SOURCE EXCERPT —
— start —
According to an embodiment, the method comprises
-
- Detecting at least one feature vector corresponding to at least one predefined class from a video frame classifier or a video sequence classifier;
- Generating a new video sequence automatically comprising at least one video frame corresponding to the at least detected feature vector according to the predefined class, said video sequence having a predetermined duration.
According to an embodiment, the video sequence comprises aggregating video sequences corresponding to a plurality of detected feature vectors according to at least one predefined class, the video sequence having a predetermined duration.
According to an embodiment, the video sequence comprises aggregating video frames corresponding to a plurality of detected feature vector according to at least two predefined classes, the video sequence having a predetermined duration.
According to an embodiment, the extracted video is associated with a predefined audio sequence which is selected in accordance with at least one predefined class of the classifier.
According to an embodiment, the extracted video is associated with a predefined visual effect which is applied in accordance with at least one predefined class of the classifier.
According to an embodiment, the method for training a neural network, comprises:
-
- Acquiring a first set of videos;
- Acquiring a plurality of time-sequenced video frames from a first video sequence from the above-mentioned first set of videos;
- Applying a convolutional neural network to each video frame of the acquired time-sequenced video frames for extracting time-sequenced feature vectors;
- Applying a learned transformation function that produces at least one predictive feature vector from a subset of the extracted time-sequenced feature vectors, the learned transformation function being repeated for a plurality of subsets;
- Calculating a loss function, the loss function comprising a computation of a distance between each predicted feature vector and each extracted feature vector for a same-related time sequence video f ram e;
- Updating the parameters of the convolutional neural network and the parameters of the learned transformation function in order to minimize the loss function.
According to an embodiment, the predicted feature vector is computed in order to predict the features of some other subset of the convolutional neural network features that does not overlap with the subset of the input features to the learned transformation function.
According to an embodiment, each video of the first set of videos is video extracted from a computer program having a predefined images library and code instructions that, when applied by said computer program, produced a time-sequenced video scenario.
According to an embodiment, the time-sequenced video frames are extracted from a video at a predefined interval of time.
According to an embodiment, the subset of the extracted time-sequenced feature vectors is a selection of a predefined number of time-sequenced feature vectors and the at least one predictive feature vector correspond(s) to the next feature vector in the sequence of the selected times-sequences feature vectors.
— end —
REQUIRED WORK —
(a) Retype the passage of the video-classification excerpt from "According to an embodiment, the predicted" up to and including "learned transformation function.".
(b) For each statement, say whether it agrees with the video-classification excerpt, answering yes or no and quoting the words of the excerpt that decide it: (i) The time-sequenced video frames are extracted at a predefined interval of time. (ii) The predefined audio sequence is chosen at random. (iii) Only the parameters of the convolutional neural network are updated to minimize the loss function.

DATA SEGMENT —
— start —
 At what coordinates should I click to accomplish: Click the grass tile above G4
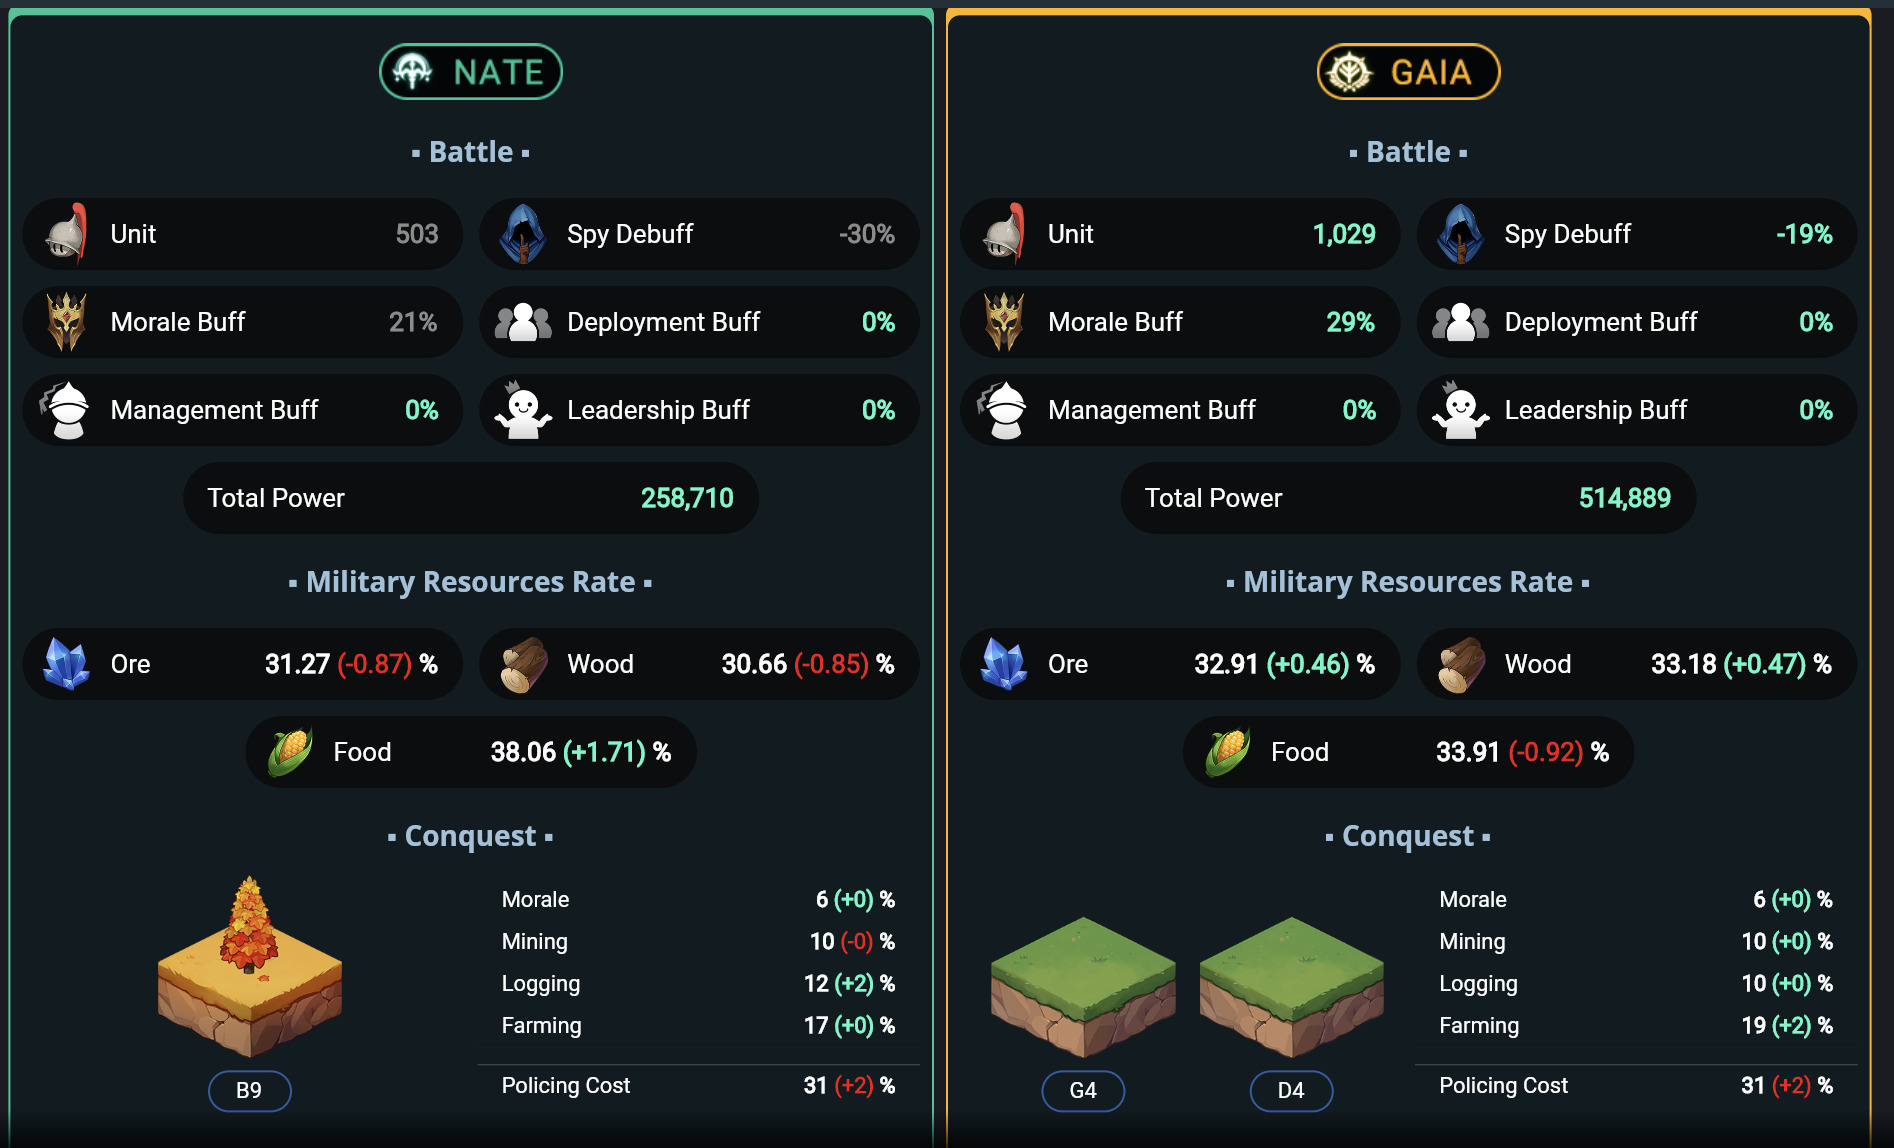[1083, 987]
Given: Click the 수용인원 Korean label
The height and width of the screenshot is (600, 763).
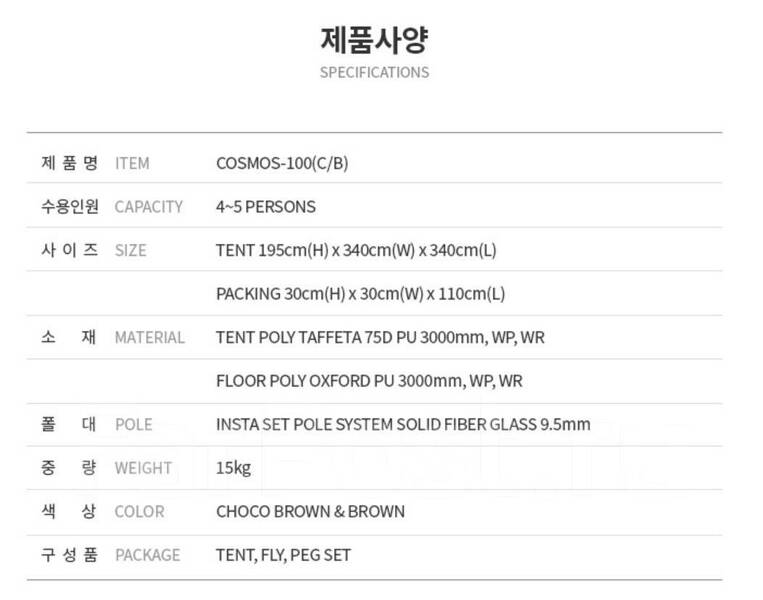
— end —
TASK RESPONSES —
(a)
According to an embodiment, the predicted feature vector is computed in order to predict the features of some other subset of the convolutional neural network features that does not overlap with the subset of the input features to the learned transformation function.

(b)
(i) Yes: "the time-sequenced video frames are extracted from a video at a predefined interval of time."
(ii) No: "a predefined audio sequence which is selected in accordance with at least one predefined class of the classifier."
(iii) No: "Updating the parameters of the convolutional neural network and the parameters of the learned transformation function in order to minimize the loss function."